Heather Herrick experienced an event that is only a nightmare for most parents: watching the school bus go by without dropping off your child and then having to call the police to help you find your child.
Herrick said the incident happened about two weeks ago. She dropped her 7-year-old son off at Knoles Elementary. It was the first day that he would ride the bus home. Herricks explained that her son had attended first grade last year at a local charter school and had never taken the bus to and from school. To make sure that she had the right bus stop to pick him up that afternoon she checked the school’s website and with the office assistant at the school. After confirming she had the right stop, she asked that son and his teacher be notified so that he would be reminded as to which stop to get off at and that she would be waiting for him there.
That afternoon, Herrick waited at the bus stop and was astonished to see the bus zoom by without stopping. She tried to flag down the bus driver but was unsuccessful. She then called the school, which put her in touch with the dispatcher at the bus barn. The dispatcher got in touch with the bus driver, who said that the boy had gotten off at a prior stop, but couldn’t say exactly which stop.

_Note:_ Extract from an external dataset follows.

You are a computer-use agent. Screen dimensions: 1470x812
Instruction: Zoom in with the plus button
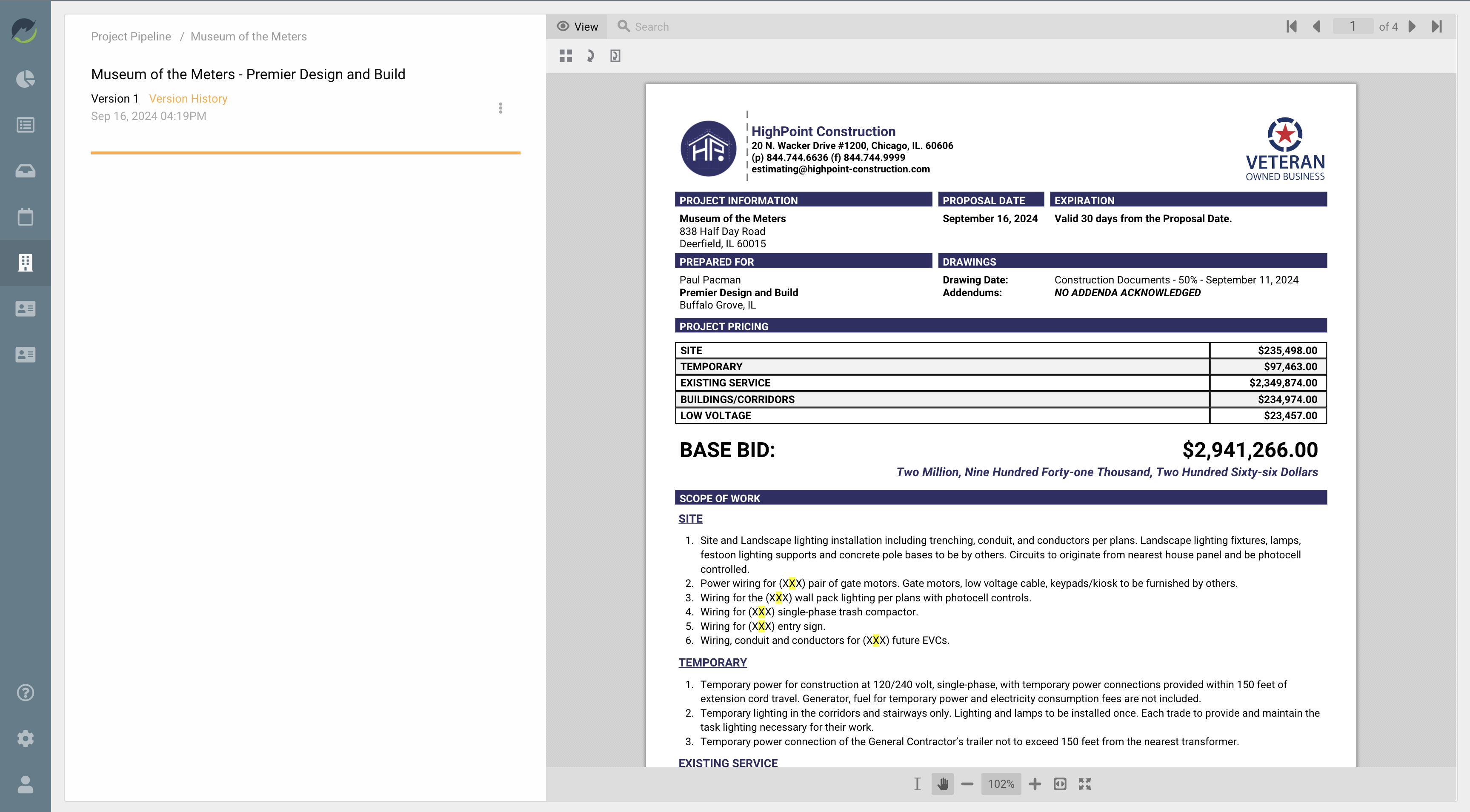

Herrick said she was advised to calm down and call the police to help locate her child, which she did. She then contacted one of her older kids at home and had him start to search the neighborhood on his bike. About 20 to 30 minutes later, she found her son, crying and trying to find his way home.
Bob Kuhn, the FUSD assistant superintendent of Operations, said unfortunately at least once or twice a year, the district deals with the problem of a misplaced child. Sometimes the child has gotten off at the wrong stop, like Herrick’s son, and sometimes it’s because the parent forgot that they gave the student permission to stay after school for a program or permission to take the bus to a friend’s house.
Kuhn said in Herrick’s case, a number of things made the situation worse. The usual bus dispatcher was out sick. It was the boy's first ride on a school bus and he wasn’t sure where he was supposed to get off and gave the bus driver the wrong stop.
But Kuhn said change is the works for just such a problem that befell Herrick and her son: a new bus/student tracking program called Here Comes the Bus.
The program includes a near-frequency card and card reader, he said. Each student will have a card attached to their school bag that is programed with their name, picture, bus route and teacher’s name. A near-frequency card reader on the bus will read each card as the students get on and off the bus and the information will pop up on a display for the bus driver.
The system also includes a free smart phone app for parents and students that uses the bus’s GPS system to let them know when the bus will arrive and when their student got on and off the bus. It also lets the district know which stops the student got on or off the bus, which makes the problem of a misplaced student a lot easier to resolve.
Kuhn said the new bus tracking program is supposed to be installed in November. The district wanted to install it at the beginning of the school year but needed more internet bandwidth.
Kuhn said most bus drivers know the students on their bus and where they’re supposed to get off. Herrick’s son was new to the driver and she didn’t know that he had given her an incorrect bus stop. Most bus stops are located near homes and at the intersections of main streets in neighborhoods.
Herrick said she’s never heard of a child being able to get off the bus at another stop without a note from a parent. She has older children who have attended FUSD schools and each has had to have a note in order to ride the bus to a friend’s house or to get off at a different stop from their normal stop.
Kuhn said that all students have to have a note to get off at another stop or to ride a bus different from their normal route. The district has always had that policy and it hasn’t changed. The district also has a policy that kindergartners are not allowed off the bus unless a parent is waiting for them at the bus stop.
Herrick asked that an investigation be opened. When the investigator called her back last week, she told Herrick that no one was at fault and that her son was actually still on the bus when it zoomed by her. She was told that the buses can carry up to 50 kids and it’s hard for bus drivers to remember where each child is supposed to get on and off. She was also told that it was her son who gave the bus driver the information on where he was supposed to get off and he wasn’t exactly sure of the street, so he told the driver the name of a street that he could remember in the neighborhood. When the bus got to that street, the bus driver reminded him that this was his stop and told him he needed to get off there.
“She didn’t even ask him if he saw his mom or if he was sure that this was his stop,” Herrick said. “I’m not trying to dis the district or the bus driver. I just want to know what happened, so we can prevent this from happening to another student and parent.”